En cada caso hay un grupo de leales enamorados de la absurda idea de convertirse en los «salvadores de la Patria». De paso disfrutan de las caricias del poder, viajes y choferes, secretarias y respetuosas prebendas. Todos se enamoran del poder y rápidamente inician sus esfuerzos por permanecer, los que van mucho más allá de su afán por mejorar la sociedad. El poder enamora. Claro, que hasta ahora nadie entendió la nada sutil diferencia entre durar y trascender. Y tanto fue así que nadie logró trascender en el respeto colectivo. Se sintieron satisfechos con su presencia exitosa en su grupo de beneficiados.

Está todo tan claro que demasiados ocultan sus riquezas, mientras casi ninguno logró instalarse en un lugar de prestigio. La relación entre los gobernantes de turno y los que pensamos y opinamos distinto es perseguida o soportada y hasta ahora nunca logró ocupar el lugar del respeto. Lo grave es que la democracia es ese espacio donde primero todos asumen la necesidad de carecer de certezas absolutas y luego la de respetar opiniones distintas.

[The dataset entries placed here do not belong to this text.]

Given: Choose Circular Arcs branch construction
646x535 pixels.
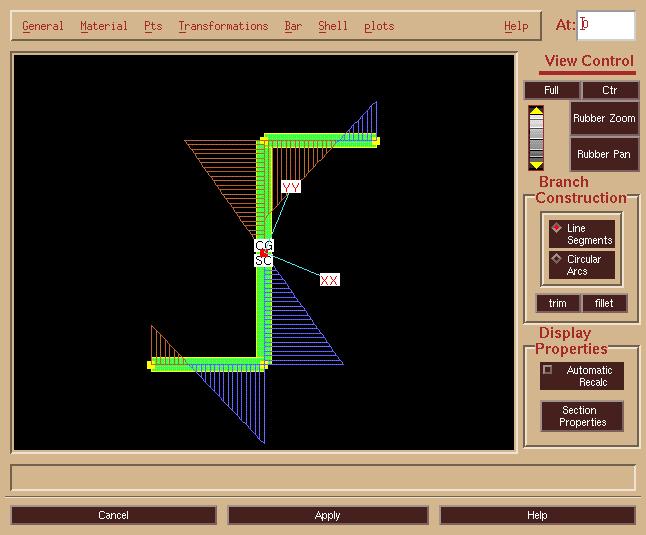Looking at the screenshot, I should click(x=557, y=259).
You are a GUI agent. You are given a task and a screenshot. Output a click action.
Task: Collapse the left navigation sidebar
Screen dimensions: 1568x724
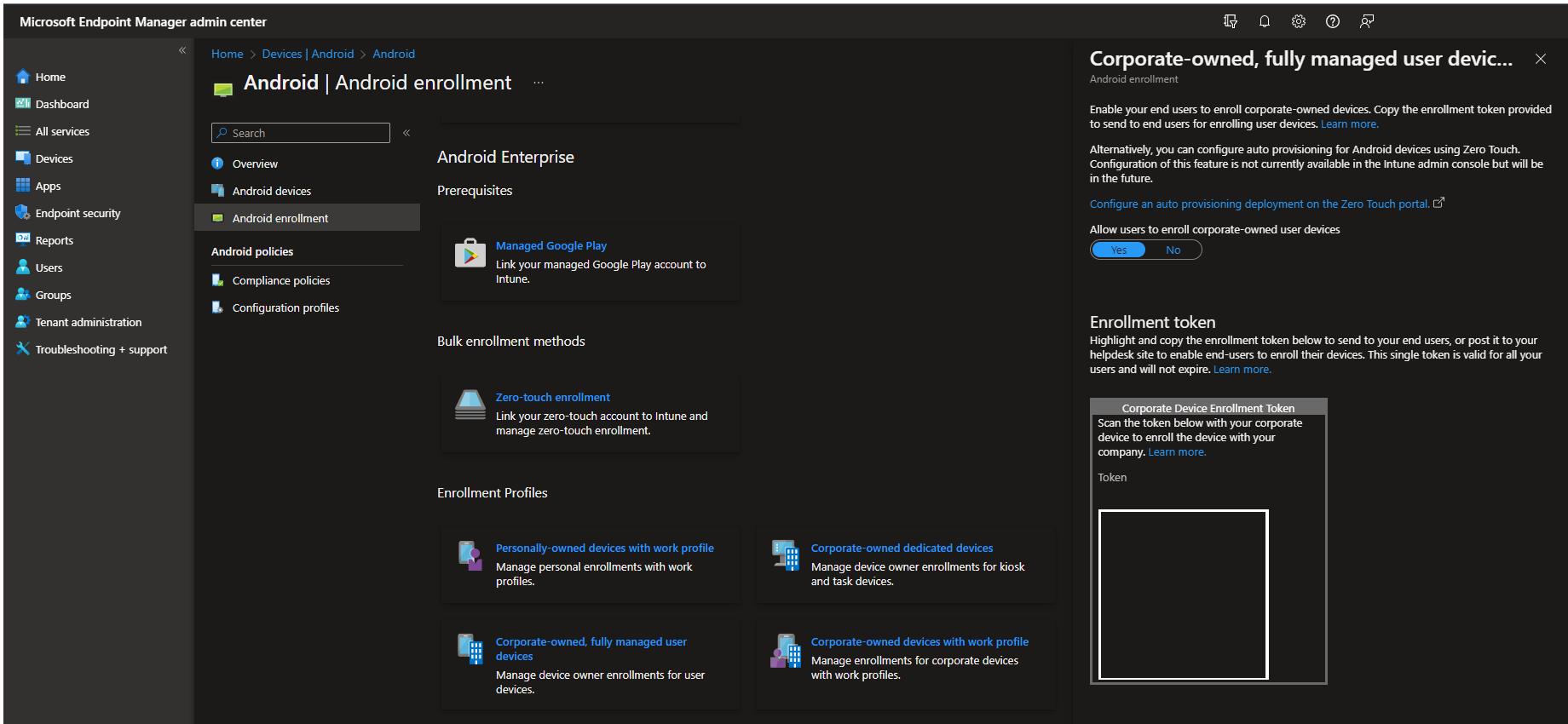tap(182, 51)
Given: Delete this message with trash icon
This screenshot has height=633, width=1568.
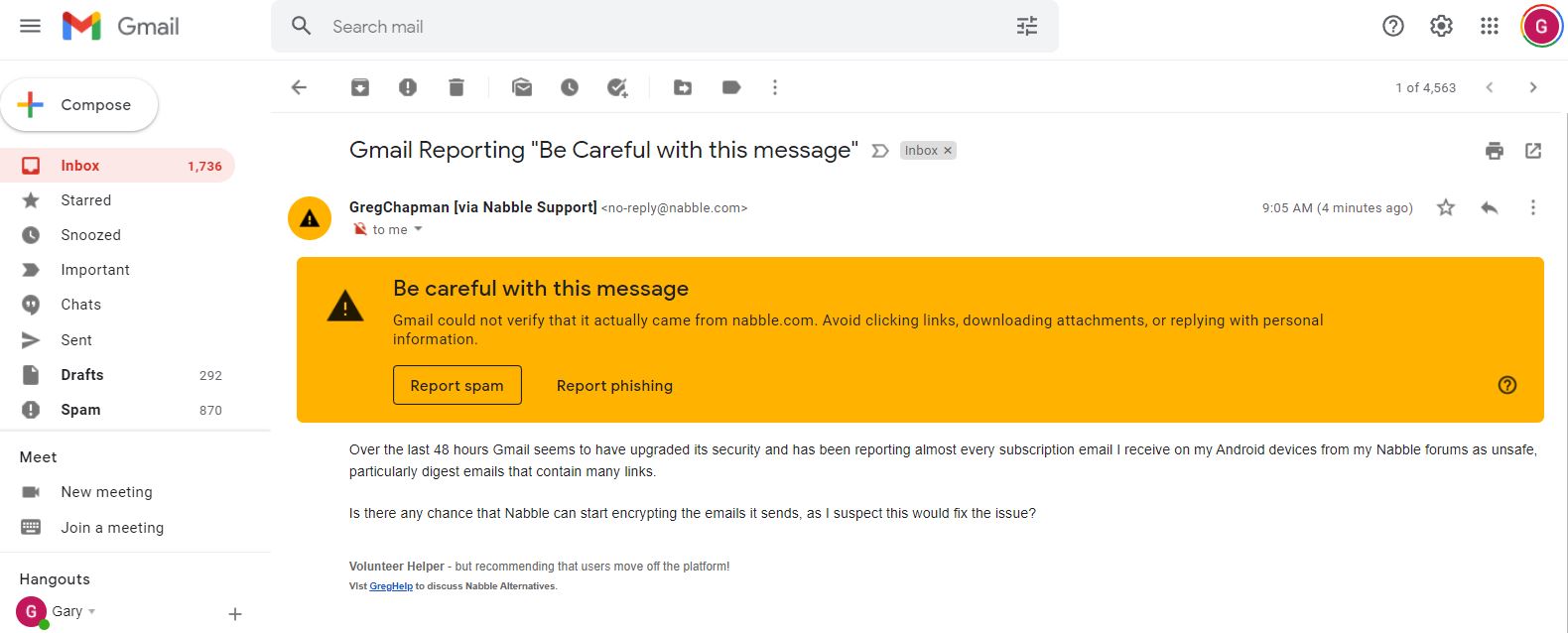Looking at the screenshot, I should click(x=457, y=87).
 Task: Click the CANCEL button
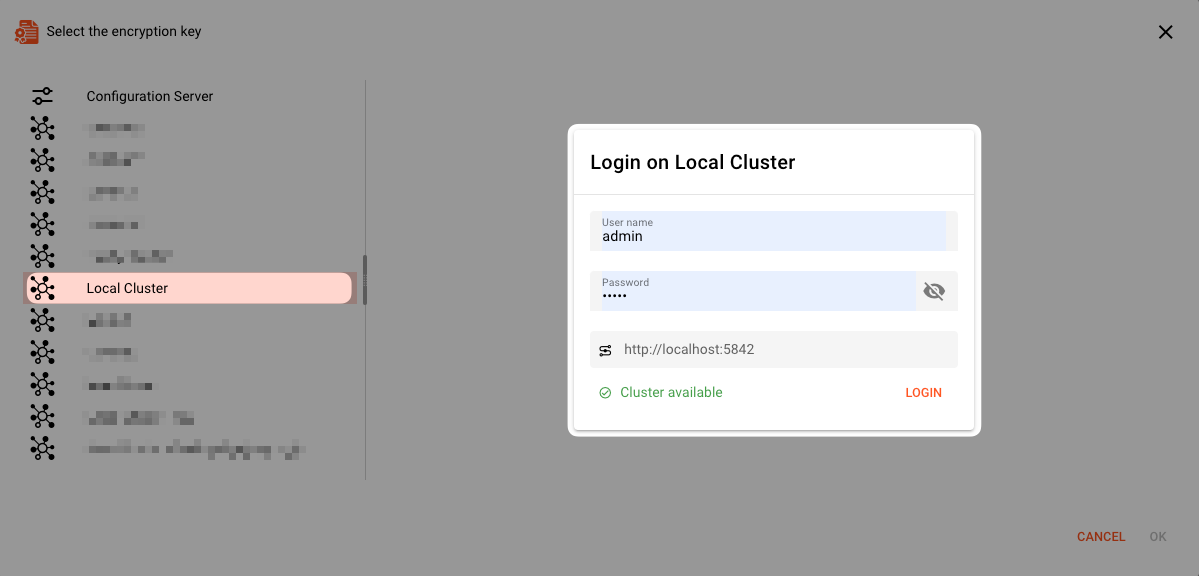tap(1100, 536)

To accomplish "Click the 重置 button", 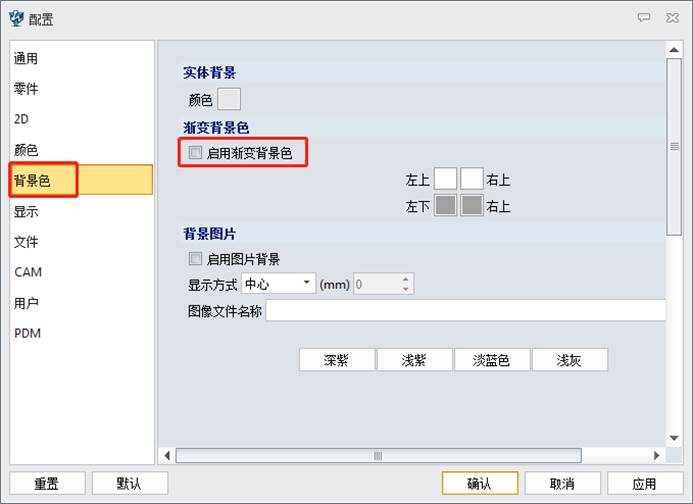I will click(x=46, y=484).
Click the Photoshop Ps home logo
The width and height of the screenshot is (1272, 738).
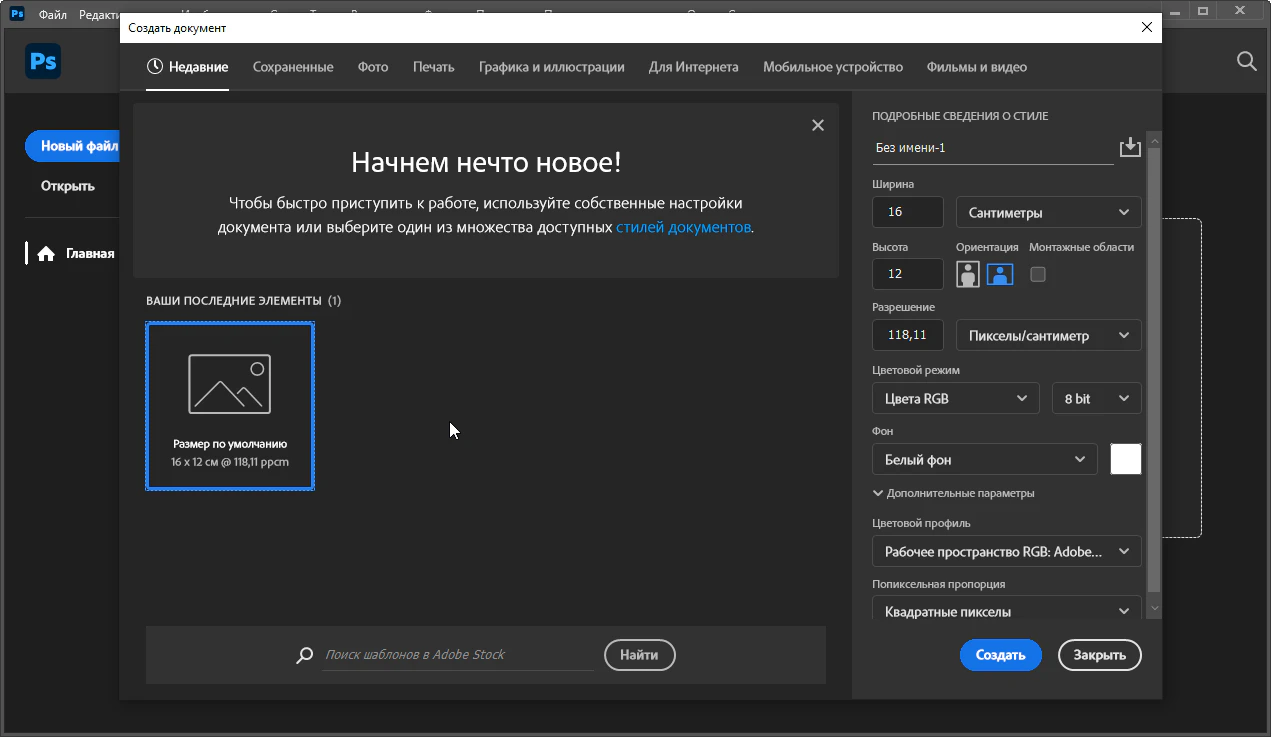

Mientras gobiernen los «salvadores» rodeados de los «aplaudidores» y se sientan absolutamente convencidos de tener «la precisa» -mientras esto siga sucediendo- las ideologías y los partidos no saldrán de su rol secundario de oportunistas u odiadores, de esa grieta aburrida que en nada nos sirve para sembrar esperanza y superar esta triste sensación de frustración colectiva.

Podremos seguir debatiendo sobre quién es el culpable, pero lejos estamos de poder enfrentar primero y superar después las causas de semejante decadencia. Sucede que hay una sola manera de salir de la miseria e implica tocar desmesurados intereses. Y son ellos los que nos llevan a imaginar salvadoras inversiones extranjeras que producirán brotes verdes en este desierto de esperanzas, negando que la desmesura de las ganancias de los grupos concentrados sea la verdadera causante de esta desintegración social que no se detiene.

No se necesita ser socialista para entender que mientras las ganancias no tengan límite tampoco los tendrá la miseria. El resto son solo mecanismos de distracción. Y en eso estamos.